* START EXCERPTED PASSAGE *
I actually don't completely agree with you. I am a Christian all the way and have entrusted my life to Christ.

Many of the people who are not in support of Christians marrying non-christians who have given scriptural references to several (very sparse) scriptures have been fragmenting them out of context and have been playing the semantics game with those fragmented pieces. For example in Deutoronomy, God commanded them not to marry with other non-christians because at that time (which was before Christ), they had to follow a VERY strict law (outlined in Leviticus), and if they intermingled with people who didn't follow the law, then they'd be tempted to take up unholy habits/beliefs. In our current day of time, we are NOT commanded to strictly follow the law. Christ has already fulfilled the law and proved to us that we cannot follow the law, he set a new direction for us. And for the verses in Corinthians that I've seen people use… I'd instruct people to read the whole chapters AND the whole books, not just individually fragmented scriptures. It's not too worth me getting into those verses, cause I'd probably have to write an hermeneutics-oriented essay- here is not the place for that.
* END EXCERPTED PASSAGE *
* START EXTRACTED INFORMATION *
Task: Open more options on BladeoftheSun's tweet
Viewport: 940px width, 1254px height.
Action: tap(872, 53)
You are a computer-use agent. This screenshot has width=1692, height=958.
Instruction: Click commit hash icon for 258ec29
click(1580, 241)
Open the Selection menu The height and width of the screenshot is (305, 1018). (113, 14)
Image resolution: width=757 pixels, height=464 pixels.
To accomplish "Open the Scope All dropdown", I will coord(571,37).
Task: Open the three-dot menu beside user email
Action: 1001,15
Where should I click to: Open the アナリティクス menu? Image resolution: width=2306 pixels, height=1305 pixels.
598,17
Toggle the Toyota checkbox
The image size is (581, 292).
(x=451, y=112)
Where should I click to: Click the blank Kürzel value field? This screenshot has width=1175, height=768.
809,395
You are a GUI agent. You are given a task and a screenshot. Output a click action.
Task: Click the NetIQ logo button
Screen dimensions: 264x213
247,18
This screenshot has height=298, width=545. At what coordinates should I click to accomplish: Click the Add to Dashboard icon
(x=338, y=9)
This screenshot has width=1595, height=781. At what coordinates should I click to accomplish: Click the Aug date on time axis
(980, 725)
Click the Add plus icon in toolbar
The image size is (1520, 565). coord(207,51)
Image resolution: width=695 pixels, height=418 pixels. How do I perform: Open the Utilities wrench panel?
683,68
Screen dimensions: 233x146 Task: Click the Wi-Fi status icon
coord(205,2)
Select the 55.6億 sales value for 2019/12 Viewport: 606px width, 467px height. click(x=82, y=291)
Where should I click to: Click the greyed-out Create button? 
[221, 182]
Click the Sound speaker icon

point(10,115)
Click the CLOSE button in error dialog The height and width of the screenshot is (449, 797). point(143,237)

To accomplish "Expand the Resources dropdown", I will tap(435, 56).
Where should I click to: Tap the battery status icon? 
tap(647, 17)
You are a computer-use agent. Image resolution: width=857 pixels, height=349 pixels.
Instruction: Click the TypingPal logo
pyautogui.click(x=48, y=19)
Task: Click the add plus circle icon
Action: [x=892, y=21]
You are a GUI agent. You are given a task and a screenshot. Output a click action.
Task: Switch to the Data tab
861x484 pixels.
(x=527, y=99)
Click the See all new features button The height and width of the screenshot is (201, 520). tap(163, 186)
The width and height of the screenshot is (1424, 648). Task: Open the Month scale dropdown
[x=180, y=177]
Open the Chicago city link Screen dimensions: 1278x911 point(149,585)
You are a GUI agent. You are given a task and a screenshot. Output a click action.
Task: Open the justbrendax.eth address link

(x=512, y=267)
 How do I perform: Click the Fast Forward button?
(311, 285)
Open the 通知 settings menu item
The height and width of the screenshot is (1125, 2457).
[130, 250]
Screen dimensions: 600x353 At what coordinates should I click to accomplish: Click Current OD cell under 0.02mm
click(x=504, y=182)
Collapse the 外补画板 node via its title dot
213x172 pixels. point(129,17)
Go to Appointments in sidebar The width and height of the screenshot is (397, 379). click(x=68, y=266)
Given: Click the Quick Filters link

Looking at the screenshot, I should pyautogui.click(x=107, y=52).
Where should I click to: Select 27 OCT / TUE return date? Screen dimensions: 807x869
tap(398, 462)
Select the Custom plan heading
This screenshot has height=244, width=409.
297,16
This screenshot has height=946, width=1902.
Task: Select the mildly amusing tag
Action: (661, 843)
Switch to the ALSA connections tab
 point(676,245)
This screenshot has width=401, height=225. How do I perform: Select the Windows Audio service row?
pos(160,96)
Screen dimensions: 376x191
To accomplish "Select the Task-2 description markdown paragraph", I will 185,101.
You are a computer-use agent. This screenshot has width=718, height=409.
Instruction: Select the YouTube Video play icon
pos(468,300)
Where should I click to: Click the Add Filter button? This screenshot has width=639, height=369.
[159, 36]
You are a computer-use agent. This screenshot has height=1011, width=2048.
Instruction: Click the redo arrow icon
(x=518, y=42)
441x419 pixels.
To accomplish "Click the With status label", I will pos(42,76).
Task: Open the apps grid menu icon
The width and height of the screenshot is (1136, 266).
* END EXTRACTED INFORMATION *
▸ REQUIRED TASKS
(1) Rescale the records starting at the line containing "This screenshot has width=401, height=225." and ending at the end of the records. Give those lines again, requests included, with every coordinate in the answers multiplied by 1.85 and rounded to a whole number (halves up).
(2) Take the comment on Christians marrying non-Christians further from where it stops.

▸ ANSWERS TO EACH TASK
(1)
This screenshot has width=401, height=225. How do I perform: Select the Windows Audio service row?
pos(296,178)
Screen dimensions: 376x191
To accomplish "Select the Task-2 description markdown paragraph", I will 342,187.
You are a computer-use agent. This screenshot has width=718, height=409.
Instruction: Select the YouTube Video play icon
pos(866,555)
Where should I click to: Click the Add Filter button? This screenshot has width=639, height=369.
[294, 67]
You are a computer-use agent. This screenshot has height=1011, width=2048.
Instruction: Click the redo arrow icon
(x=958, y=78)
441x419 pixels.
To accomplish "Click the With status label", I will pos(78,141).
Task: Open the apps grid menu icon
The width and height of the screenshot is (1136, 266).

(2)
This world we live in is not black and white, but is in full color… and for some people they maybe should not marry someone that doesn't share the same beliefs (depending on the situation at hand). BUt for most people, it could pose a great opportunity for someone to be saved. Who's to say that if I marry a non-christian, then I'm doomed to a bad relationship as it is. I don't know what Christian circle you're in, but now-a-days, more and more (supposed) Christians are getting divorced.

These many illusionments associated with Christianity (like the "assumption" that marrying another Christian will result in a "good" relationship) cannot be used as security blankets to protect you from tough times and stressful things happening to you, but your faith in Christ/God helps get you through those tough times and leaves you stronger than before.

My parents are both Christians and they are absolutely miserable. Same with my friends parents (who ended up getting divorced) as well as my other friends parents who are actually pastoral counselors and Christians… and one is a pastor of a Churcc–yes they got divorced and there was no infidelity, abuse, or "cheating"… there was more to it than the just their spiritual beliefs as their reasons for divorcing. They were never emotionally/mentally compatible to begin with despite the fact that they were spiritually/value-wise compatible.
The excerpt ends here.